That’s the view of driving skills expert Rob Handfield-Jones in response to Transport Minister S’bu Ndebele’s plans to ask the cabinet to drop South Africa’s top-speed limit from 120km/h to 100km/h.

“The minister has been advised on repeated occasions that the only route to safer roads is to create more responsible road users,” said Handfield-Jones.

“This can be sustainably achieved by a thorough overhaul of the licensing system and the implementation of a traffic prosecution regime which focuses on safety rather than profit. Speed control has yet to yield any reductions in fatalities since it was adopted as policy in 1997.

“On the contrary, it has driven up the fatality rate by diverting policing resources from the offences that are proven to cause fatal crashes.”

Ndebele, after he had visited the scene of a fatal accident, announced this week that road carnage was reaching a crisis and he wanted the maximum speed limit reduced.

“There are increasing calls and signs that something drastic needs to be done to arrest the current situation. Studies conducted in other countries such as Australia, where the speed limit is 110km/h, indicate that a reduction in speed limit can save lives,” he said.

Handfield-Jones, however, accused the minister of misrepresenting the Australian statistics, and pointed out that minibus taxis and buses were supposed to have been restricted to a 100km/h limit, but this hadn’t helped.
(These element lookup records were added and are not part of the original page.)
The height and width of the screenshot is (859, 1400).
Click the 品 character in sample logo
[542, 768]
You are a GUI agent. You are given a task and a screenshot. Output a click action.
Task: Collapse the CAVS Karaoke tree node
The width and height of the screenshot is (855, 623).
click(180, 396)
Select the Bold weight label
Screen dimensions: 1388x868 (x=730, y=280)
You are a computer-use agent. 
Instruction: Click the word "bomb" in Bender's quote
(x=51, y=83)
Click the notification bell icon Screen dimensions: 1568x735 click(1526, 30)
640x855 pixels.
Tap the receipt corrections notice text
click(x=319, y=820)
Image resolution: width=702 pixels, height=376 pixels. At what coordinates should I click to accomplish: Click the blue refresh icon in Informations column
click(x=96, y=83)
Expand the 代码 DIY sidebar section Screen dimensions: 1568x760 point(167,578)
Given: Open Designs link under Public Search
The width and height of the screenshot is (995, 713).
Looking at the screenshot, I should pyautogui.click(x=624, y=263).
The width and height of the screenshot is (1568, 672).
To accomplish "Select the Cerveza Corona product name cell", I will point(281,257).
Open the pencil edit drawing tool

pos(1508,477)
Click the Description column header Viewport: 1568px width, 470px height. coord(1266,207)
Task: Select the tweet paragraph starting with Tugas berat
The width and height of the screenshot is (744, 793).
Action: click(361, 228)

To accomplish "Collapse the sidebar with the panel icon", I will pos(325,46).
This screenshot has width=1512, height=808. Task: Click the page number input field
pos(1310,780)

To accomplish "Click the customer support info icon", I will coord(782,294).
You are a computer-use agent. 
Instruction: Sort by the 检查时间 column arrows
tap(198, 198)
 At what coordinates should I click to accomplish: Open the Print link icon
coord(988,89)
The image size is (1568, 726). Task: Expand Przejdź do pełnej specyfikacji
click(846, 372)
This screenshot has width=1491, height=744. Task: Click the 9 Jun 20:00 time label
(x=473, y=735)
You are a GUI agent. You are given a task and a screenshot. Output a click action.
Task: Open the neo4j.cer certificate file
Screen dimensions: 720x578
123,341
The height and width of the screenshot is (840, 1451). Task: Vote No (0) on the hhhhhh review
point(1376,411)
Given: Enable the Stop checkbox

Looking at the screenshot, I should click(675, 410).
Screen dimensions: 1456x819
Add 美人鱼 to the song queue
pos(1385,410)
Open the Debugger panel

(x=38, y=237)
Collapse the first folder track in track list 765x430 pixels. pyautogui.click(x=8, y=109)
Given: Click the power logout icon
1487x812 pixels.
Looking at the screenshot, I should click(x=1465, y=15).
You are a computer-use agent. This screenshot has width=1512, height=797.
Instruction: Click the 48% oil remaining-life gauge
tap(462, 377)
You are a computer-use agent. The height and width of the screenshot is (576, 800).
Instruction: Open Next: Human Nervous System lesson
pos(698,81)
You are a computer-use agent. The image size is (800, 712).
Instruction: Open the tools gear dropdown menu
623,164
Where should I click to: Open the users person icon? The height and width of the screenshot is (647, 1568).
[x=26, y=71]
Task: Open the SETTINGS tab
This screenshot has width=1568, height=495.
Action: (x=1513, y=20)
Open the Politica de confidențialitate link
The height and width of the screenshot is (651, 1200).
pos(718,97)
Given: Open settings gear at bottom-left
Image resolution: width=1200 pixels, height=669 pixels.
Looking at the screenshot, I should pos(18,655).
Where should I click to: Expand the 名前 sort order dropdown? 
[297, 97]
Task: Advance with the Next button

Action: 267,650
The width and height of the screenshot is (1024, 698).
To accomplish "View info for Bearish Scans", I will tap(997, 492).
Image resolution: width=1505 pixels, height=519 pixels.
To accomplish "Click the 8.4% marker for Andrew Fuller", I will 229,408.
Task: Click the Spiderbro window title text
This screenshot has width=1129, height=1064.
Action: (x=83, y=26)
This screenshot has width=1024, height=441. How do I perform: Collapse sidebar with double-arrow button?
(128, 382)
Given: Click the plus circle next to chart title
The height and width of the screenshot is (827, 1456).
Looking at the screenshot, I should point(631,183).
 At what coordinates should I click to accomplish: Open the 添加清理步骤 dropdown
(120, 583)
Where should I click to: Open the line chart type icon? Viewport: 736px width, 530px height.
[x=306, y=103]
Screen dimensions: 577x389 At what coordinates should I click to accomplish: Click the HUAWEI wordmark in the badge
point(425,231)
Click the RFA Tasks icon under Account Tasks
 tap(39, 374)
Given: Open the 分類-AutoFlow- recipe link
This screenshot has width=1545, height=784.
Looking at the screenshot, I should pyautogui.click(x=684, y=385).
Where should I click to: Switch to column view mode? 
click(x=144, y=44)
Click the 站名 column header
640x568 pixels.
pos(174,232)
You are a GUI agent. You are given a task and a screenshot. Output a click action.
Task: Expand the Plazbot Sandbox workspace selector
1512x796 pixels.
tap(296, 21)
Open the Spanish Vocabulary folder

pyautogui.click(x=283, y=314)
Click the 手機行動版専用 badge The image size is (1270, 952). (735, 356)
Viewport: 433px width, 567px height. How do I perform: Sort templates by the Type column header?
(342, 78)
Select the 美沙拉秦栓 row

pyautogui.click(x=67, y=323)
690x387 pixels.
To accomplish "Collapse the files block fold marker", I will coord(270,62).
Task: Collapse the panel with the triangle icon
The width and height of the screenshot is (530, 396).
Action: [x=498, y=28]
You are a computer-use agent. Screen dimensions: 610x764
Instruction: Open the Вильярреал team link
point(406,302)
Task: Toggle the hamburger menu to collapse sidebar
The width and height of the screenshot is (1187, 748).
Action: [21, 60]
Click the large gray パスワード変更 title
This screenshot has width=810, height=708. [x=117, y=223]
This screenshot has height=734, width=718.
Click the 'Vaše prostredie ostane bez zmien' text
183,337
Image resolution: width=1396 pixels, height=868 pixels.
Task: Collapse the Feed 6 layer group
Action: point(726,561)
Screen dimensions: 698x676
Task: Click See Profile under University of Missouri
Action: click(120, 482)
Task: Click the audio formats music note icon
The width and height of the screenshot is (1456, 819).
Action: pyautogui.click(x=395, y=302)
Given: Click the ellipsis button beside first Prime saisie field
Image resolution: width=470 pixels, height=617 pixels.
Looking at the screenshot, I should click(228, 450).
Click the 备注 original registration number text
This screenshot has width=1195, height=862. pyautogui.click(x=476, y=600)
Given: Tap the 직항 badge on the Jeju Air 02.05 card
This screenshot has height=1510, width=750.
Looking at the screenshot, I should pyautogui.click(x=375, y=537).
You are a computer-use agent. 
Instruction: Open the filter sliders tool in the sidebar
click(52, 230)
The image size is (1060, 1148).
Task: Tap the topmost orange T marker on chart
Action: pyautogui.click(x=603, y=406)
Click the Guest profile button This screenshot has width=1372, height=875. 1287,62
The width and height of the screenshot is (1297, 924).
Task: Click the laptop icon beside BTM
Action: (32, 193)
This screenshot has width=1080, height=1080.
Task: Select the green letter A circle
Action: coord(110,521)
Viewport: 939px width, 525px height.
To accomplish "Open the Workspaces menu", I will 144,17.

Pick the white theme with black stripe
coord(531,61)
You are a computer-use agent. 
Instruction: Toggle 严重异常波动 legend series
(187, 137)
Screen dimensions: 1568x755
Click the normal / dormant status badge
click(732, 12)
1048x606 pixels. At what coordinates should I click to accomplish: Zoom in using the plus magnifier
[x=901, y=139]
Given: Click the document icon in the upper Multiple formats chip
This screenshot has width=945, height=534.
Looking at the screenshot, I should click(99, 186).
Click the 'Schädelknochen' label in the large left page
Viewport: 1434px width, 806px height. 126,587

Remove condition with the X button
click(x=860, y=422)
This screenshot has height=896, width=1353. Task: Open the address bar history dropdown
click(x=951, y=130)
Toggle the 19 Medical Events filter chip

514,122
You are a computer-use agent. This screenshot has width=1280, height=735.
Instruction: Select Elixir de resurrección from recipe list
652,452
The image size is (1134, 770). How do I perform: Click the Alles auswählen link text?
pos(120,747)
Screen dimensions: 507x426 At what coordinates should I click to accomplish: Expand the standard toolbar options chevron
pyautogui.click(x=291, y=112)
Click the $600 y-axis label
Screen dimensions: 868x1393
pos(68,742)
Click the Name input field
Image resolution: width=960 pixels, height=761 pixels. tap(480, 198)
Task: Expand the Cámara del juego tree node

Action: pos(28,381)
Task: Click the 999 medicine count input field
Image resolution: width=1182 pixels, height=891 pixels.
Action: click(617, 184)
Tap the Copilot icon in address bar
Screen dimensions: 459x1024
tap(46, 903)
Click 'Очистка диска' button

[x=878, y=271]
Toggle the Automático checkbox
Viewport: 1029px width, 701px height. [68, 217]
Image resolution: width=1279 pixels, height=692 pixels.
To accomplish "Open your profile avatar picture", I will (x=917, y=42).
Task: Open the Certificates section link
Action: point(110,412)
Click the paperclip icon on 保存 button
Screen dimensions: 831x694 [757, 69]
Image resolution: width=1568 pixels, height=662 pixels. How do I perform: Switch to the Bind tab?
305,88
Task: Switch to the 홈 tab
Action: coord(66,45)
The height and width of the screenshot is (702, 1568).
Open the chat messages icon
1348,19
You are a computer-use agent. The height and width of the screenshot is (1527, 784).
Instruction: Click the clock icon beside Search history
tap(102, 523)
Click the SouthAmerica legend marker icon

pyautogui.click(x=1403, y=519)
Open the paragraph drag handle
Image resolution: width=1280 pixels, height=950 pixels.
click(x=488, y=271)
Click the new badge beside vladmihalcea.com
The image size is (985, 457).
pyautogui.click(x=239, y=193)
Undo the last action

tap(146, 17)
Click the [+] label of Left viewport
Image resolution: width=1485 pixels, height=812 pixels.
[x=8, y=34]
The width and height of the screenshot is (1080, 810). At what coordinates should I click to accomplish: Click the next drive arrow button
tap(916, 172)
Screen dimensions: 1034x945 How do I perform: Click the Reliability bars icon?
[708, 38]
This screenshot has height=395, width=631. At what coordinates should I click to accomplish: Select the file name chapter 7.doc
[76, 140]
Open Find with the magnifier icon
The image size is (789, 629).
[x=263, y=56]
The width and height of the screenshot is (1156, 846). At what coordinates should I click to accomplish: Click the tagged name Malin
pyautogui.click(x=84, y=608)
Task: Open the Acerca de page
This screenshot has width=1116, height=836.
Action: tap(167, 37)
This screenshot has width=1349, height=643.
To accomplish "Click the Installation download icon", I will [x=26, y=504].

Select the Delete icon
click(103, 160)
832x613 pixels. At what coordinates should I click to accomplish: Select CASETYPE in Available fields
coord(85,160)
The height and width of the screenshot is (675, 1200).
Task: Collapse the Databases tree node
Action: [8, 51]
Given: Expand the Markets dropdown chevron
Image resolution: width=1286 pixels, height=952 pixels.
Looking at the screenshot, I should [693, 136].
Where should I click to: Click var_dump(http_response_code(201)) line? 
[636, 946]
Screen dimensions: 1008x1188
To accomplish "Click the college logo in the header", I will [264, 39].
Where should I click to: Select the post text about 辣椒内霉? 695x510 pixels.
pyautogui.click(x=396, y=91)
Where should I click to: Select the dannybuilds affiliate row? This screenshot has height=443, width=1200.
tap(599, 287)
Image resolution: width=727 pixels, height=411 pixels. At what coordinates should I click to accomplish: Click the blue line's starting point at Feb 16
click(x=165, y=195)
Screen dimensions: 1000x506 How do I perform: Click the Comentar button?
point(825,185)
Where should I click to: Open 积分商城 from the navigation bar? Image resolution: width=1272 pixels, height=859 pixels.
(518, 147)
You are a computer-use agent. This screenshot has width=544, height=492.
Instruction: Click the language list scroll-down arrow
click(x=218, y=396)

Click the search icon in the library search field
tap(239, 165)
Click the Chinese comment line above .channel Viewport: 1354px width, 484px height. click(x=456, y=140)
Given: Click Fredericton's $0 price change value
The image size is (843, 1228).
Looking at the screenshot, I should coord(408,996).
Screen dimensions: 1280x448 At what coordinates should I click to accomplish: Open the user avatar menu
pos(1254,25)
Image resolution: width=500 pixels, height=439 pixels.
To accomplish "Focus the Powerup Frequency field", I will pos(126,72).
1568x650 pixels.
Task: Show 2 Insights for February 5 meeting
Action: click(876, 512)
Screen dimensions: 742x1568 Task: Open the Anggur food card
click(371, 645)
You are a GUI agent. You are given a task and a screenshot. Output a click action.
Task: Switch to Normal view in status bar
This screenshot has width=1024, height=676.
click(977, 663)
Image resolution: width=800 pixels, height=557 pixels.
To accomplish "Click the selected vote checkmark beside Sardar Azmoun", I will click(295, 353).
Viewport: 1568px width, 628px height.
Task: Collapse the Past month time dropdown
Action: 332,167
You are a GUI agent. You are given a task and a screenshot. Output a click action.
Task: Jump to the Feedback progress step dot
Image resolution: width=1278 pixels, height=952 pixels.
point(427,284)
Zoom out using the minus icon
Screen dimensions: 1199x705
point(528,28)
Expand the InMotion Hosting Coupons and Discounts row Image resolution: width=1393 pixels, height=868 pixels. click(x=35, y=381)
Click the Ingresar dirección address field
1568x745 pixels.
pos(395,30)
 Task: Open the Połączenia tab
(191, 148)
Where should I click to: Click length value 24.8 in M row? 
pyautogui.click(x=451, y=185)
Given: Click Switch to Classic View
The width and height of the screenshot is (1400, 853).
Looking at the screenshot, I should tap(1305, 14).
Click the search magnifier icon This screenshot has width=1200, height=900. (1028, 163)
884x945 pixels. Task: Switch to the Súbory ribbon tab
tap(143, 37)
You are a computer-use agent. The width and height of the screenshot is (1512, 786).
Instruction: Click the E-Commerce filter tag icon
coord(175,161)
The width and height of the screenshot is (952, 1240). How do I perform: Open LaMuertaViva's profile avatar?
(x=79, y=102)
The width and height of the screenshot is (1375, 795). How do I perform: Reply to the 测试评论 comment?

“Speed restrictions played a negligible role in reducing Australia’s fatality rate – it was one of the lowest in the world long before limited areas were restricted to 110km/h,” he said.

“The minister conveniently avoids mentioning that freeways in these same areas with speed limits of 130km/h have also shown a reduction in fatalities. Indeed, the safest freeways in the world, Germany’s autobahns, are limit-free for long stretches.”

Handfield-Jones said that despite the lower speed limit for buses and taxis imposed about 10 years ago, the fatality rate for buses had jumped 30 percent from 2005 to 2006.

“Lower speed limits have not reduced fatalities on taxis and buses, and they will not do so for other vehicles. The only result of the minister’s absurd proposal will be extra traffic fine cash for municipalities which have fallen into financial disarray through rampant corruption and mismanagement.”

Handfield-Jones said speed enforcement levels were at least eight times higher than in 1998.

“Of every million fines issued by the Johannesburg metropolitan police department, 989 000 are for speed. Despite this blitz of speed enforcement, fatality rates are approximately triple what they were in 1998.”

He said the fatality rate could only be guessed at as the last time the government released statistics for the number of fatalities per 100 million vehicle kilometres – the international benchmark for road safety – was in 2006.

He said the 2006 figure was double the 1998 level.

“Furthermore, we are almost in 2012, but the government has yet to release traffic statistics for 2010,” he said.

The minister’s suggestion also surprised Howard Dembovsky, the national chairman for the non-profit Justice Project South Africa.

Dembovsky called for “the 17 000-odd traffic officers in this country, their bosses and the minister himself to start taking the role of traffic law enforcement seriously. It is no good running around bringing new legislation – and adjustments to current legislation before cabinet – when current laws are not being enforced properly.”

Dembovsky said there was no comparison between South Africa and Australia.

“Head-on collisions – of which there have been many in the last two months – are almost always resultant from one or more parties committing one or more moving violations prior to the collision occurring.

“Similarly, it has been repeatedly stated by the Department of Transport, the RTMC (Road Traffic Management Corporation) and countless others that collisions are almost always preceded by the commission of a moving violations. Yet for some obscure reason, law enforcement authorities insist on focusing almost exclusively on camera-based speed prosecution, instead of concentrating on truly dangerous moving violations,” said Dembovsky.

He said drunk driving was a huge problem, too, and was not being properly addressed.

The Transport Department has set up a transport hotline number – 0861 400 800 – for any one to report road offences.